Hate, with a Passion

I feel some of the same vitriol expressed in many of these angry tweets. But it’s not that hard to resist the urge to publicly express irrational rage related to a sporting event. Especially so pointedly directed at a single person.

Last week, as I was avoiding clicking back to the Cincinnati Reds’ unfortunate “postseason” collapse, I found myself sucked back into the game via my second screen — Twitter on my dumb smartphone.

Pitcher Mat Latos’ Twitter-prolific wife Dallas created a breaking news situation with one 140-character-or-less post about being punched in the back of the head by a female Pirates fan at Pittsburgh’s beautiful PNC Park.

The story itself was hard to pull away from — a player’s wife and numerous other fans/relatives get caught up in the tsunami of overheated passions in the stadium of a team whose following has suffered through a long spell of losing seasons and was now exploding with excitement.

But what followed was a sickeningly hypnotic barrage of pure Twitter hatred, born from passion but spiraling out of control.

There were the heated defensive posts that painted Pittsburgh — sorry, “Shittsburgh,” as it was christened by many Reds fans that night — as a hellhole full of inbred brutes. I think everyone — especially sports lovers — in Cincinnati should visit Pittsburgh. (And Cleveland. And St. Louis.) The exciting growth spurt Cincinnati is going through now is mirrored in all of these cities. A visit is good for perspective on how unreasonable it is to dismiss an entire city based on a sports rivalry. 

Many Pittsburgh fans decided to thrash Latos directly with a flood of crude insults and angry insistence that she was a sore loser and a liar. The sub stream of Latos’ many tweets during and after the game was a cesspool showcasing the vicious side of fierce civic pride, all centered around grown men hitting balls with sticks.

The anonymity of social media takes a couple more steps to achieve than the endangered anonymous commenting systems of websites (like citybeat.com) — if you go too far on a fake account and get reported, there’s a good chance it will be shut down instantly. But many of the Latos bashers seemed to be on legitimate personal accounts and perfectly fine with anyone with computer access seeing their actual names, sometimes also revealing their jobs or other affiliations right next to hate-filled epithets that would get one beaten to near-death if uttered in public or at least fired if ever spoken in most workplaces. 

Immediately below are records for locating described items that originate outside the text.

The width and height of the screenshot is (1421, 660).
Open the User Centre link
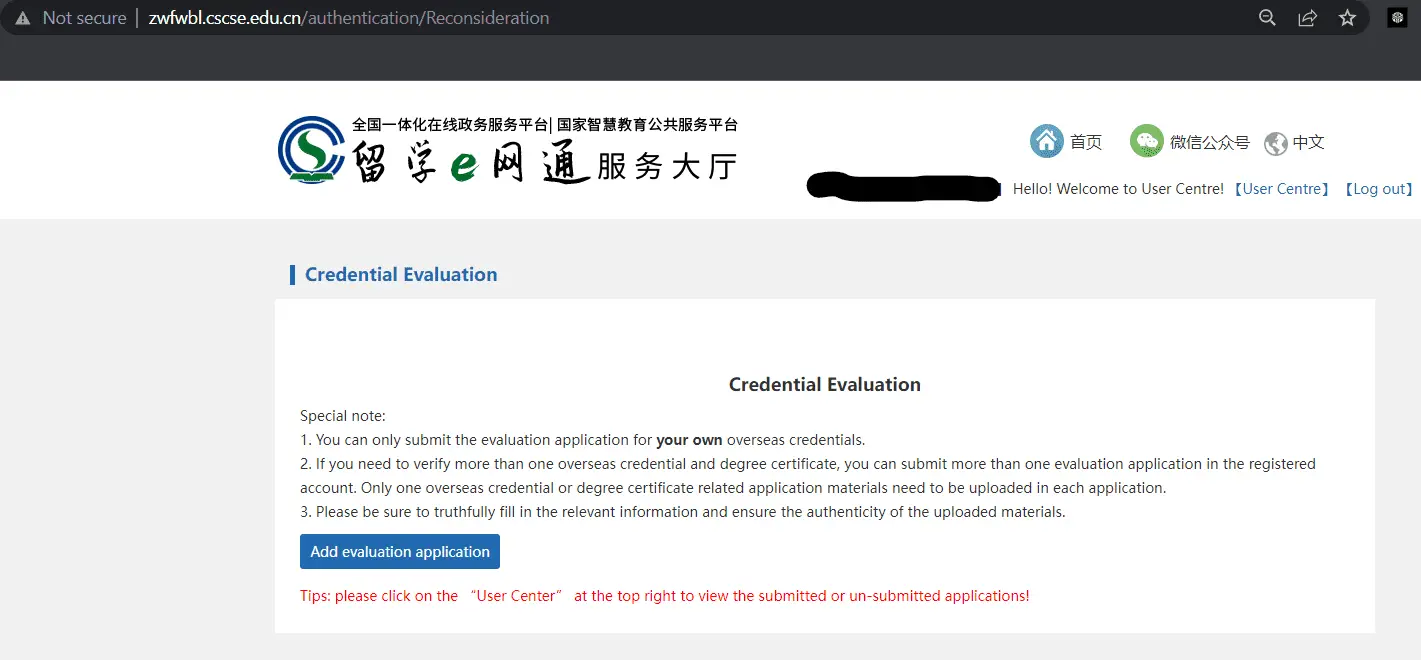tap(1281, 188)
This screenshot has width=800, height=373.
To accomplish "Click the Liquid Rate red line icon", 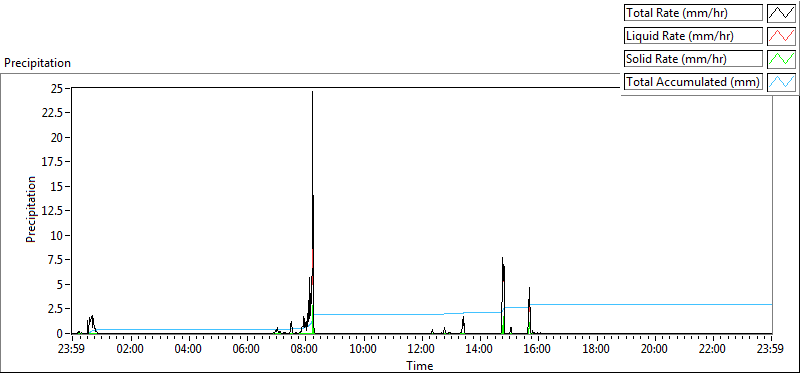I will (781, 36).
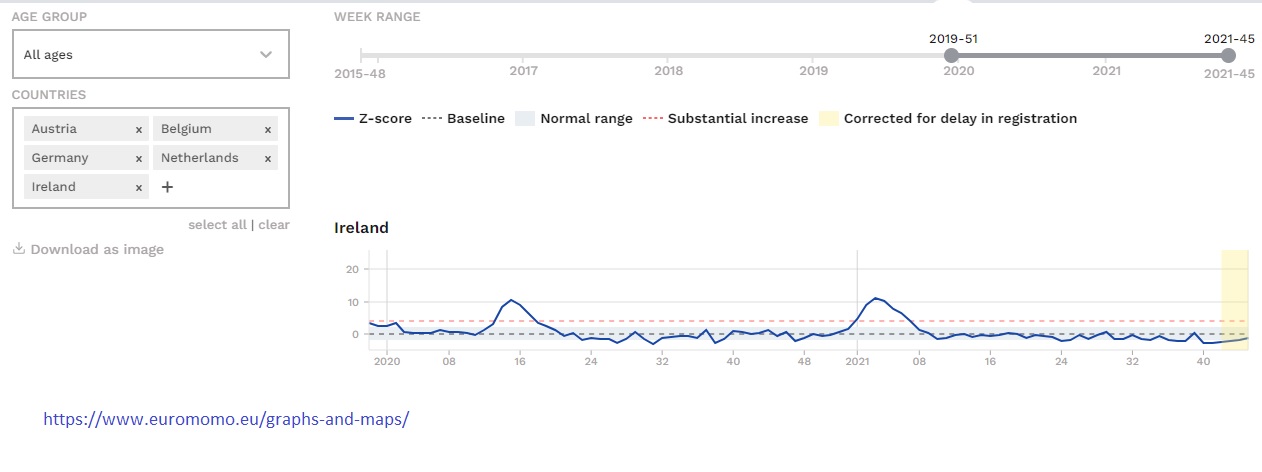Click the plus icon to add country
This screenshot has width=1262, height=472.
coord(167,187)
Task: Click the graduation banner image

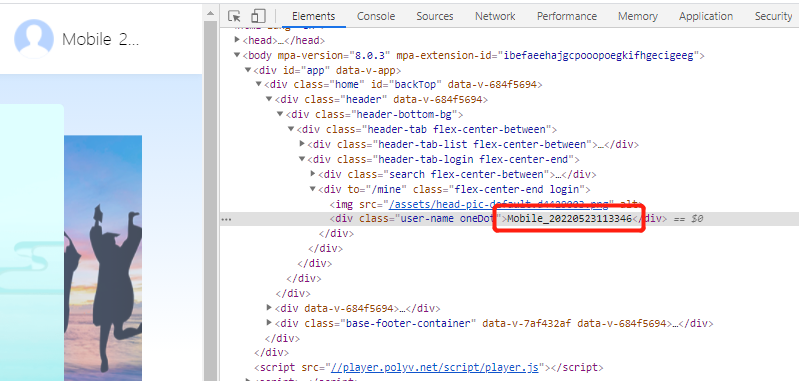Action: coord(103,258)
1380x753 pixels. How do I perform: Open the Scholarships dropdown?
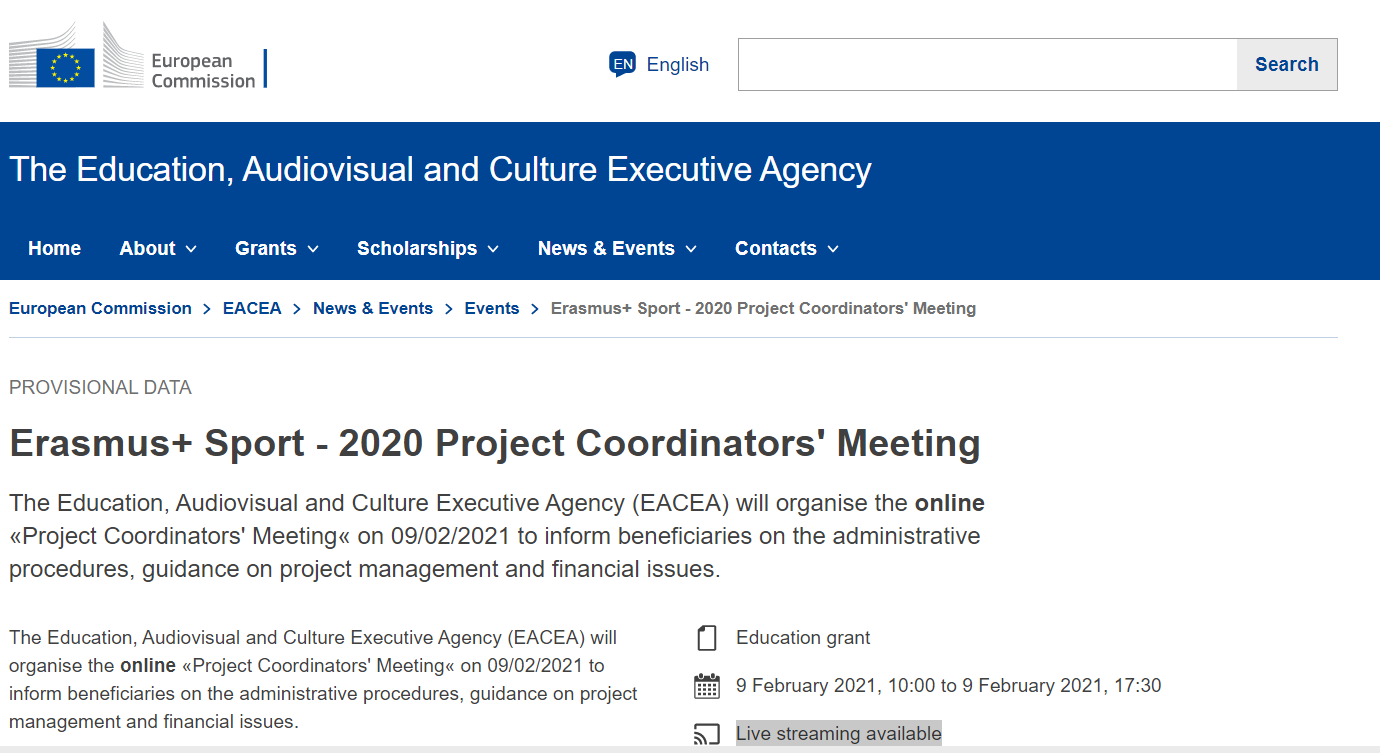coord(428,249)
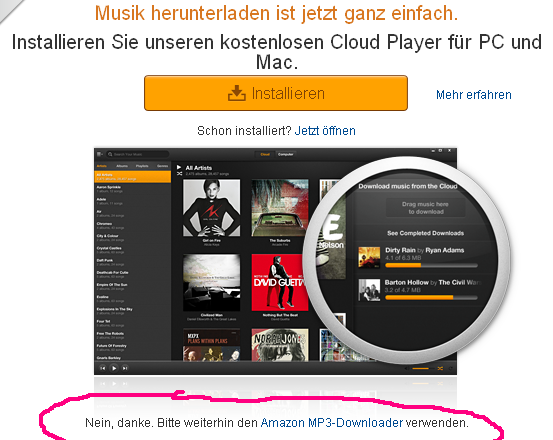Click the Search Your Music field
553x440 pixels.
click(138, 154)
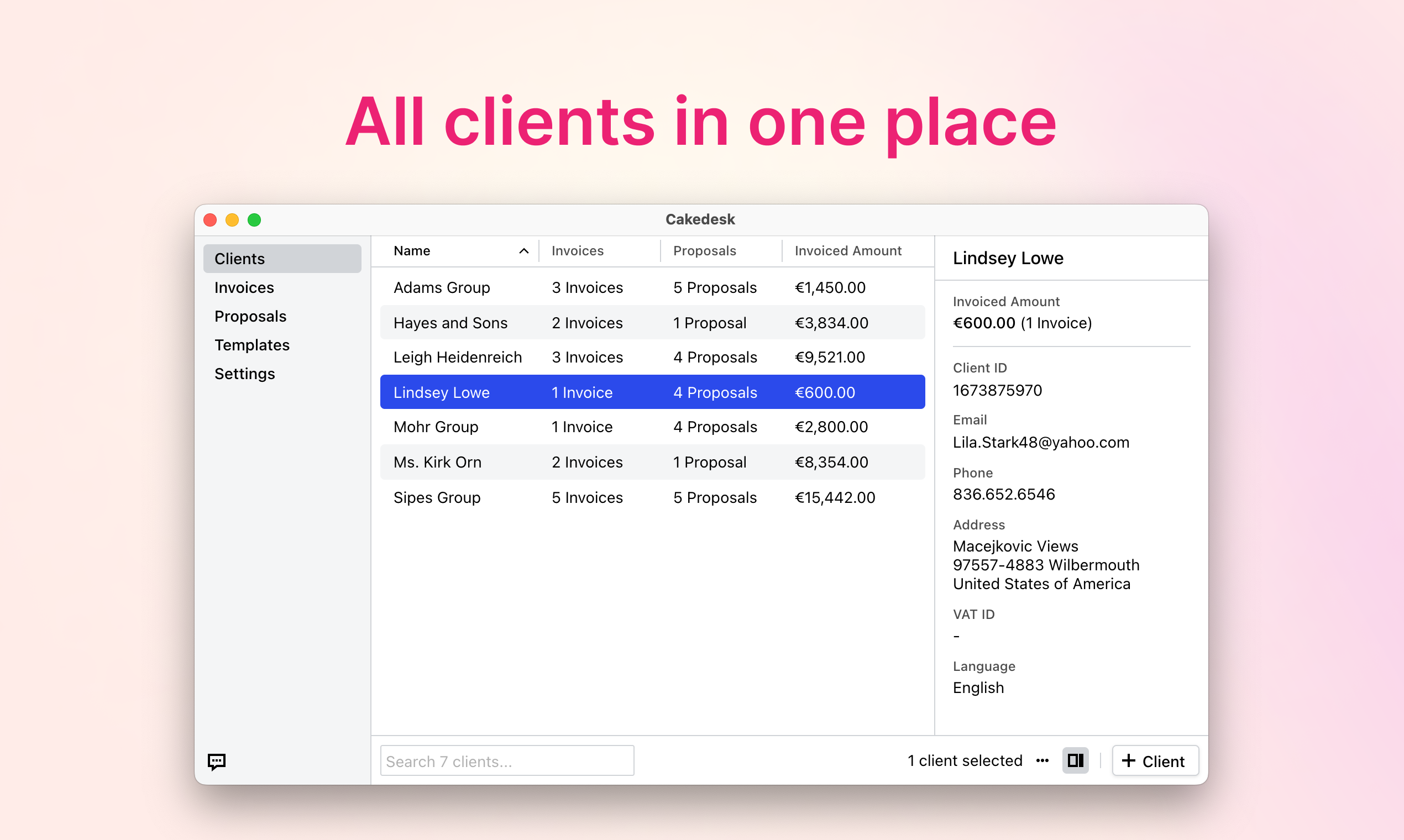Sort by the Invoices column header
The image size is (1404, 840).
click(x=578, y=251)
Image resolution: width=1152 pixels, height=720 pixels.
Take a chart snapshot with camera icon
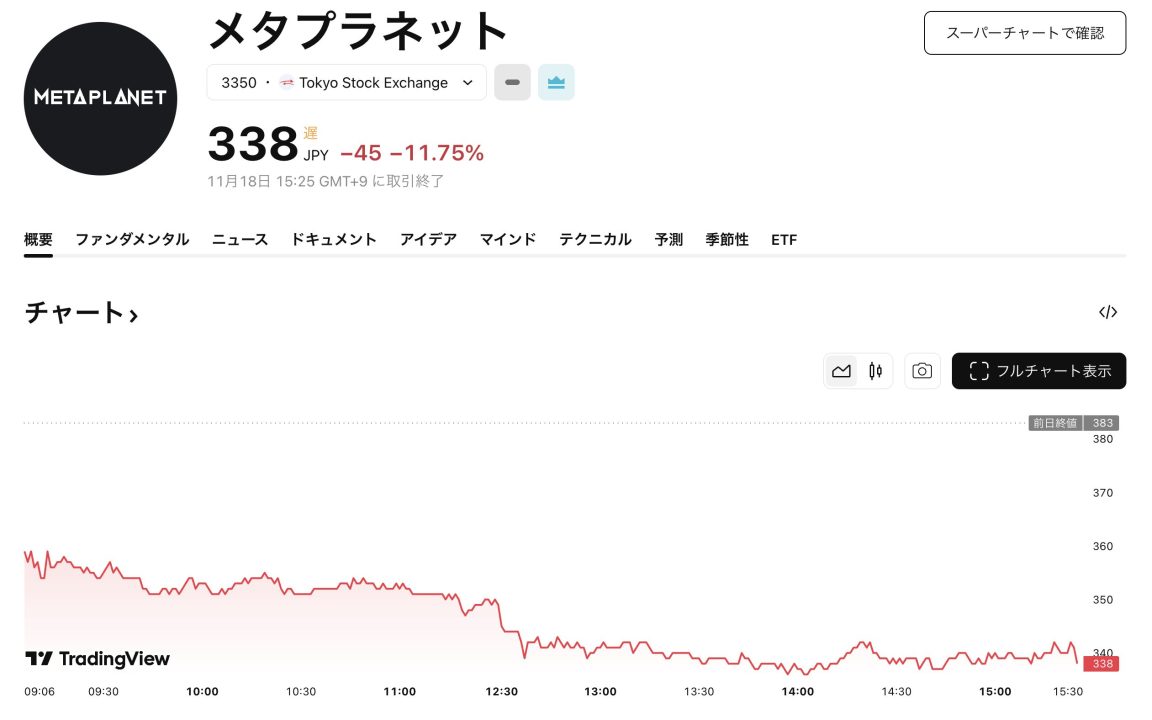pos(922,371)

The most unfortunate aspect of the Pittsburgh/Cincinnati Twitter war was seeing how readily people will behave so inhumanely when shielded by the ill-perceived distance social media provides.

I feel some of the same vitriol expressed in many of these angry tweets. But it’s not that hard to resist the urge to publicly express irrational rage related to a sporting event. Especially so pointedly directed at a single person. The pile-on mindset of online communication can be stomach-churning. It often seems like social media users forget real people are on the other side of their more vile missives, as if we’re all just unfeeling brain-bots floating around some bad virtual reality experience. (We’re not. Yet.)

Schools have been promoting anti-bullying programs this month. Cyber bullying is especially important to address if we hope to dial back some of the prevalent viciousness of online interaction going forward. It is literally killing some children who are so crushed by disgustingly malicious online attacks, they see suicide as the best way to make it stop. The next generation is going to have to figure out how to deal with this new, potentially deadly weapon. Once they figure it out, I hope they share it with the “grownups.”

This passion breakdown isn’t exclusive to sports fans, of course. Two days after the Reds’ loss, an elected government official was so caught up by the passions swirling around the healthcare/shutdown clusterfuck, he dropped some irrational hatred on Twitter. 

Within one minute of posting about gun shots being heard outside the Capitol building, Arkansas Congressman Tim Griffin tweeted, “Stop the violent rhetoric President Obama, Chuck Schumer and Nancy Pelosi. #Disgusting.” That hashtag is more fitting than he probably intended. 

Our tech-enabled new age of incivility is the definition of a top-down problem. 

Being passionate is one of our finest attributes, but if you allow hate to overcome it, you might feel self-satisfied for a few minutes, but, ultimately, no one “wins.” Take a deep breath and really consider if you’d say what you’re typing to someone face-to-face.

Perhaps Dallas Latos summed it up best with a tweet a few days after her assaults: “Hate is loud but love is louder. Remember that.”